“A espera é pior que a tragédia”, desabafam moradores de áreas de risco de Barão de Cocais
Bruna Natalia Barbosa passou a usar medicação controlada para conter o estresse e ansiedade. Desde fevereiro, não consegue dormir sem os remédios. Ela é uma das 6.054 pessoas que vivem nas áreas demarcadas como em risco pelo plano de salvamento da Vale em Barão de Cocais, cidade 80 km a leste de Belo Horizonte onde […]
Bruna Natalia Barbosa passou a usar medicação controlada para conter o estresse e ansiedade. Desde fevereiro, não consegue dormir sem os remédios. Ela é uma das 6.054 pessoas que vivem nas áreas demarcadas como em risco pelo plano de salvamento da Vale em Barão de Cocais, cidade 80 km a leste de Belo Horizonte onde fica a mina de Gongo Soco.
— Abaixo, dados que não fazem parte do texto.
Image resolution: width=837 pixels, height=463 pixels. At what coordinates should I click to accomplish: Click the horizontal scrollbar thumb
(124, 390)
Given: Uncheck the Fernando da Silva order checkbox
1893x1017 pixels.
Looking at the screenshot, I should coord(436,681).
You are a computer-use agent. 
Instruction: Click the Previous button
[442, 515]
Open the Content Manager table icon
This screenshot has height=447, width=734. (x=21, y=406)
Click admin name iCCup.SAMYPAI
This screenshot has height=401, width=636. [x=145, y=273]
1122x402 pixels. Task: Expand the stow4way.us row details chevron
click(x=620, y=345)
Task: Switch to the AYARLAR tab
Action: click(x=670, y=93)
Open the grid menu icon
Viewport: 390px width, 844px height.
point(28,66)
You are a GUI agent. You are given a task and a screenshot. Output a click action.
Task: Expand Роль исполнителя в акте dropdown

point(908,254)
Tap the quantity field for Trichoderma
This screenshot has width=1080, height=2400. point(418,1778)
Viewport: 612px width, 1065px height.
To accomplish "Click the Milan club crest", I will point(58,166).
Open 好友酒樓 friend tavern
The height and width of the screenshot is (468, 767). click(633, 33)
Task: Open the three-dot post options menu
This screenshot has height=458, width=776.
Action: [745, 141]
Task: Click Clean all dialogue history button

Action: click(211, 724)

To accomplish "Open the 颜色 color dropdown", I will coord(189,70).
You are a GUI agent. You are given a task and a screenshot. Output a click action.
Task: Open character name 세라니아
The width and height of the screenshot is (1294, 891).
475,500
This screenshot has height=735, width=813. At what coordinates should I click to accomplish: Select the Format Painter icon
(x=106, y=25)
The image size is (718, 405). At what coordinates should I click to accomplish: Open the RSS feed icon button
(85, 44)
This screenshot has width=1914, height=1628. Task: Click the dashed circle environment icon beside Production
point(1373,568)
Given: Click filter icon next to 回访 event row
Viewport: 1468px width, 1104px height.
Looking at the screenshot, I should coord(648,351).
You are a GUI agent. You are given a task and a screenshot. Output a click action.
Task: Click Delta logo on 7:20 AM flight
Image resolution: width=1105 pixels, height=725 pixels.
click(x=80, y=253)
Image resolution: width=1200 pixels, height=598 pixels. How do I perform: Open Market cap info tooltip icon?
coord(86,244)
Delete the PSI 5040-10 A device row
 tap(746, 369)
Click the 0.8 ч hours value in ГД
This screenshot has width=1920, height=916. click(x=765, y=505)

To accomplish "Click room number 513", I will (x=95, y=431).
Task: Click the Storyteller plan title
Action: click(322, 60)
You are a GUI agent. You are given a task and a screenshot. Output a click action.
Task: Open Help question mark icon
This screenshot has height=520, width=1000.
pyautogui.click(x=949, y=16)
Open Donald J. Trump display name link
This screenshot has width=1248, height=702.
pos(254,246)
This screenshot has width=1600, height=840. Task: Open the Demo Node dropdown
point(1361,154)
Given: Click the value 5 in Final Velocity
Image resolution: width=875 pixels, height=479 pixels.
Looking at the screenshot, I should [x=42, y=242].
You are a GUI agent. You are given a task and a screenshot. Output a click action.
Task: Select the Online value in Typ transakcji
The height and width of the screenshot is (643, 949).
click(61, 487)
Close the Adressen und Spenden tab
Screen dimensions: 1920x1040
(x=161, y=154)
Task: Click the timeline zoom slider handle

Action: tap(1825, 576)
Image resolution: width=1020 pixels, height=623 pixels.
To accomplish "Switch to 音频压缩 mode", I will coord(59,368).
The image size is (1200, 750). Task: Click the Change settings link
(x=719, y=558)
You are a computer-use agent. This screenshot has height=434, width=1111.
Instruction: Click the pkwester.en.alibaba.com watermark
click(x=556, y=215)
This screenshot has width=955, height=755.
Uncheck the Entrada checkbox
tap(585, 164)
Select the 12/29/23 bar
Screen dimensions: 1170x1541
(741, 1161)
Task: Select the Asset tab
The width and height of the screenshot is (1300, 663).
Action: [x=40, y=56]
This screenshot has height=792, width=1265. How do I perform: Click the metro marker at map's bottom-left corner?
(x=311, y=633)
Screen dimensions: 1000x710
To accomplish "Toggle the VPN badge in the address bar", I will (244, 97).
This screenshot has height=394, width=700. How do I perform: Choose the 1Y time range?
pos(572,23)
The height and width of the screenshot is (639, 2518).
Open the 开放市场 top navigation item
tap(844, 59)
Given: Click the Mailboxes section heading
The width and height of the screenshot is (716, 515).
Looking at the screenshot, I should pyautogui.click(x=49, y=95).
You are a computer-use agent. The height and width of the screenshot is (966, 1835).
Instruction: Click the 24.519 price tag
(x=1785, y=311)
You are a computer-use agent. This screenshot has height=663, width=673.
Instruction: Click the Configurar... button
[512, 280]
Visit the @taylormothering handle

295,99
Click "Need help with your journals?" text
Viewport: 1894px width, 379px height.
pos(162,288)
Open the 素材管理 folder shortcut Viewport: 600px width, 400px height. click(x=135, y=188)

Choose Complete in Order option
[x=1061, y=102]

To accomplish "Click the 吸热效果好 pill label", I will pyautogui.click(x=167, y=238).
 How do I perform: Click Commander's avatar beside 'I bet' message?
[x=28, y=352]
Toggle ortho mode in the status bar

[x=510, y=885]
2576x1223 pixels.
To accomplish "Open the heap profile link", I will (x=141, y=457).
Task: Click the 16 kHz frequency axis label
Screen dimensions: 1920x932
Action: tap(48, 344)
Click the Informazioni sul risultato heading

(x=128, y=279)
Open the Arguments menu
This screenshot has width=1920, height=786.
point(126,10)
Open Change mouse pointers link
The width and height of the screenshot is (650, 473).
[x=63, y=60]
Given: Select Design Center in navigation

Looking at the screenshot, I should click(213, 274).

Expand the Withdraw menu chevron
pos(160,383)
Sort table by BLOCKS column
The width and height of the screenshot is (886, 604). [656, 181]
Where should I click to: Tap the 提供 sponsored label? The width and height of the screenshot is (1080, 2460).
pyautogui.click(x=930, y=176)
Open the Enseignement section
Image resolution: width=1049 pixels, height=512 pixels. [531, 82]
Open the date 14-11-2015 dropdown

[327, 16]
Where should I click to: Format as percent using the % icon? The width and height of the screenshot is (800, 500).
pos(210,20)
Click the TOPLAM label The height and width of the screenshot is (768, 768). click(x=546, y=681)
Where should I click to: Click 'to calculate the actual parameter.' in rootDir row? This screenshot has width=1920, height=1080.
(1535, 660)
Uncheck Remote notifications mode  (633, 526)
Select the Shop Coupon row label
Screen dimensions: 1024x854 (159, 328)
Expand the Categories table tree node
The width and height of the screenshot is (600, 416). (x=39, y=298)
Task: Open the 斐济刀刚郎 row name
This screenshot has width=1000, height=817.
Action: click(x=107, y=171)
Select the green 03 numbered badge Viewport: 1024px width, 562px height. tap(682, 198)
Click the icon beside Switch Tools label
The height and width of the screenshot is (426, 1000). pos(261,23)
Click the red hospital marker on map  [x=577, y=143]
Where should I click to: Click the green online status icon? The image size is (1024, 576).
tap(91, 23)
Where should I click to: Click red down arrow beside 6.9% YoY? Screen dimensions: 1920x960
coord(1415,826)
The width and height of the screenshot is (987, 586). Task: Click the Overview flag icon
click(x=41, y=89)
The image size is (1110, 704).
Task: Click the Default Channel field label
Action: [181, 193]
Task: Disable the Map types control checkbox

Natalia, 23, diz que desde fevereiro precisa recorrer a um agiota para pagar contas de aluguel. Sua lanchonete, ao lado do Fórum da cidade, parou por tempo indeterminado por falta de clientes. “Há dois anos ia bem, agora não vem mais ninguém aqui. Eu não sei mais o que esperar. Há dois meses eu e meu marido não conseguimos pagar as contas, estão todas acumuladas e eles não me dão solução.”
Além dos remédios, ela faz acompanhamento com psicólogos contratados pela Vale para atender a população. O temor de não conseguir acordar de madrugada e se salvar, caso a barragem venha romper, viraram constantes. “Minha filha é pequena e eu preciso salvá-la. Não querem me tirar daqui, mas não vou conseguir sair por conta própria, não tenho pra onde ir. Por enquanto só estão retirando da área os acamados”, afirma.
Ela recebe da Vale, além do atendimento psicológico, uma cesta básica mensal. “A gente já está é torcendo pra romper logo, acabar tudo e a gente tentar reconstruir a vida.”
Nas últimas semanas, marcadas por treinamentos para evacuação, os moradores de Barão de Cocais convivem com a possibilidade de Gongo Soco estourar e despejar na cidade 6 milhões de metros cúbicos de rejeito, volume equivalente à metade do tsunami de lama que cobriu Brumadinho (MG) em 25 de janeiro.
Em fevereiro, a mineradora informou à população de Barão de Cocais que os taludes que sustentam a estrutura da barragem Sul Superior, encarregada de abastecer a mina, estavam em situação precária. Se eles ruírem, a estrutura toda da mina, a 1,5 km dali, entra em risco de colapso.
Um muro de contenção está sendo erguido para evitar uma tragédia. A mancha da área de risco tem atuado como uma lama invisível na cidade, onde apenas os bairros mais altos foram poupados.
No território marcado em 8 de fevereiro, o cotidiano mudou.
Sinais na calçada e placas em laranja, um grau aquém da iminência do vermelho, alertam para a segurança principalmente na área central. Há uma semana, agências bancárias e dos Correios fecharam.
Se a lama vier, engolirá toda a área comercial, onde estão bancos e as principais lojas. É, também, a área de maior circulação, onde estão marcados os pontos de apoio aos quais a população deve recorrer em uma eventual evacuação.
Santa Bárbara e São Gonçalo
Outras cidades, como Santa Bárbara e São Gonçalo do Rio Abaixo, também estão na rota dos rejeitos, segundo o plano de impacto da Vale. Os rios São João e Santa Bárbara podem ser contaminados em um trecho de 70 km.
“A cidade adoeceu, ninguém mais dorme. Temos um só hospital municipal. Nossa demanda na saúde está altíssima e não estamos conseguindo atender”, diz Joseane Batista, secretária de saúde municipal.
Vilarejos menores na região estão semivazios após a retirada de 550 pessoas. Em Socorro, moradores que deixaram tudo para trás, às pressas, criticam a mineradora.
“Os psicólogos terceirizados estão nos adoecendo, eles querem minimizar o problema. Nosso município está o caos, não estávamos preparados para essa tragédia”, diz Patrícia Reis, ex-funcionaria da mineradora que trabalha na empresa de topografia do pai.
O artesão José João, 70, diz achar a espera pior do que a tragédia. Afirma ter medo de andar nas ruas e de deixar a esposa em casa sozinha, sem condições físicas de reagir ao toque da sirene de evacuação.
Descendente de indígenas e escravos, ele questiona por que a Vale não agiu assim em outras cidades afetadas por tragédias, como Mariana, atingida em 2015. “Até ontem não fizeram nada lá. Eu estava aqui quando o progresso chegou. Não tem um lugar onde ele chegue que deixe alegria.”